### Passage
>>
Best Explanation Apologetics

Best Explanation Apologetics

What is the best way to show that the historic Christian faith and worldview are true? Christian apologists through the centuries have taken different approaches, but a powerful method gaining acceptance among Christian thinkers today is called best explanation or cumulative case apologetics.1

Most people recognize two basic forms of logical argumentation: deductive and inductive reasoning. But logicians sometimes speak of a lesser-known way of thinking called abductive reasoning. This third form of reasoning attempts to arrive at the best explanation for an event or series of facts. Unlike deduction, abduction provides something less than total certainty in its conclusion. Similar to induction, it yields only probable truth, and yet it doesn’t attempt to predict specific future, probable occurrences the way inductive reasoning does. Rather, it seeks to provide the most plausible broad, explanatory hypothesis.

Who Uses Abductive Reasoning?
<<
### Questions to answer
• a. In the passage on best explanation apologetics, what does abductive reasoning try to arrive at?
• b. Carry the passage on abductive reasoning and best explanation apologetics forward from its final heading.
You won't need the records.

### Dataset records
>>
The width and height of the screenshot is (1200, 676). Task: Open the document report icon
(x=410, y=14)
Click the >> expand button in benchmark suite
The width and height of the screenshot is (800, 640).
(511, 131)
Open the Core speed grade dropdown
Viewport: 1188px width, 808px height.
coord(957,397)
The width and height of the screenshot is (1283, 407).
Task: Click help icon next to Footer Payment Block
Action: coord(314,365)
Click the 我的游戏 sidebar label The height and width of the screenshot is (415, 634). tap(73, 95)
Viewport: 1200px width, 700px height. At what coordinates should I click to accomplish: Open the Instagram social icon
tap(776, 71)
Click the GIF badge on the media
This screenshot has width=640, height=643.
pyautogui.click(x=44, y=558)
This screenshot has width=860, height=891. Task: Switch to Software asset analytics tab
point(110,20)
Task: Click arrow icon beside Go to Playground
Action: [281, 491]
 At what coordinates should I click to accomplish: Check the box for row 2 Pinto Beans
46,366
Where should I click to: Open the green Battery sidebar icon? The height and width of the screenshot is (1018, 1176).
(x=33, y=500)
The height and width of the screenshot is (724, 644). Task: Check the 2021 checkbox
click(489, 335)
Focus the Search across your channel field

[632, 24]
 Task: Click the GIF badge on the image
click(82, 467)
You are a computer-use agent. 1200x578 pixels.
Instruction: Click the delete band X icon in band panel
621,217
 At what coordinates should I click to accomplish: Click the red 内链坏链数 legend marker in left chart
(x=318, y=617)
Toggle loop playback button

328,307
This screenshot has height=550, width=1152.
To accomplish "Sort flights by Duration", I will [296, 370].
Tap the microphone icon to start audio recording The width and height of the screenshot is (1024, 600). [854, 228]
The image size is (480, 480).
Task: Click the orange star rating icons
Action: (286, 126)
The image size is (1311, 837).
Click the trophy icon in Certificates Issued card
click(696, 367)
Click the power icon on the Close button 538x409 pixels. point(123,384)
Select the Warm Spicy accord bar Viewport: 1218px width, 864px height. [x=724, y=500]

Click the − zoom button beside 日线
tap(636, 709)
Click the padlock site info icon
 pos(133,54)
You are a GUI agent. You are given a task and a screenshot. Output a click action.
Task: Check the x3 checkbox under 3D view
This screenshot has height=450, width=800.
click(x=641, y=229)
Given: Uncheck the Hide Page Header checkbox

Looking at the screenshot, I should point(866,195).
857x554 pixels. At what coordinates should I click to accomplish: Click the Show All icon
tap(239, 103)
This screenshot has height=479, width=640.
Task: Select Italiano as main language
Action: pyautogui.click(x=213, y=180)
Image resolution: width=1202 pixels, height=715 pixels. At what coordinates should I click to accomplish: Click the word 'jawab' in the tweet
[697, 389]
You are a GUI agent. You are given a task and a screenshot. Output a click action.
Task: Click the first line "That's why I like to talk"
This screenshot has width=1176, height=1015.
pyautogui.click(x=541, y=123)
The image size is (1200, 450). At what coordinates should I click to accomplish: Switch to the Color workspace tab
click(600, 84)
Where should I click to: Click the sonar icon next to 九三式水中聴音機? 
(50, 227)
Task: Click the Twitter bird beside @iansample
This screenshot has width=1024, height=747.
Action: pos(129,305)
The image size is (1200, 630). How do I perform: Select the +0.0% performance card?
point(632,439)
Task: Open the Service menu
<<
### Responses by item number
• a. The best explanation for an event or series of facts.

• b.
Diagnosticians: moving from facts or data or events to a coherent, plausible explanation.

Detectives: evidence theory
Historians: facts explanations
Scientists: data hypothesis
Physicians: symptoms diagnosis
Mechanics: problem solution

Abductive reasoning can be helpful in efforts to determine which argument for a given event is best. For example, one may use an abductive approach to decide which explanation best settles the controversy surrounding these two provocative apologetics issues:

1. What is the best explanation for Jesus Christ’s true identity? Was He man, myth, madman, menace, mystic, Martian, or messiah?

2. What is the best explanation for complex life on planet Earth? Was it more likely the result of divine creation or naturalistic evolution?

Criteria of Judgment

While logicians have formally set forth no hard and fast testing rules, they generally accept that the best explanatory hypothesis meets the following six criteria:

1. It offers a balance between complexity and simplicity (the simplest fully orbed explanation is best)

2. It is logically coherent

3. It corresponds to the facts (matches and makes sense of the facts)

4. It avoids unwarranted presumptions and ad hoc explanations

5. It can be tested

6. It successfully adjusts for possible counterevidence The hypothesis that scores highest on these criteria can be said to possess genuine explanatory power and scope.

A Cumulative Case for God

Just as a lawyer presents a brief in court or a physician arrives at a diagnosis by considering multiple symptoms and tests, a cumulative case consisting of multiple lines of converging evidence can be marshaled for the Christian worldview.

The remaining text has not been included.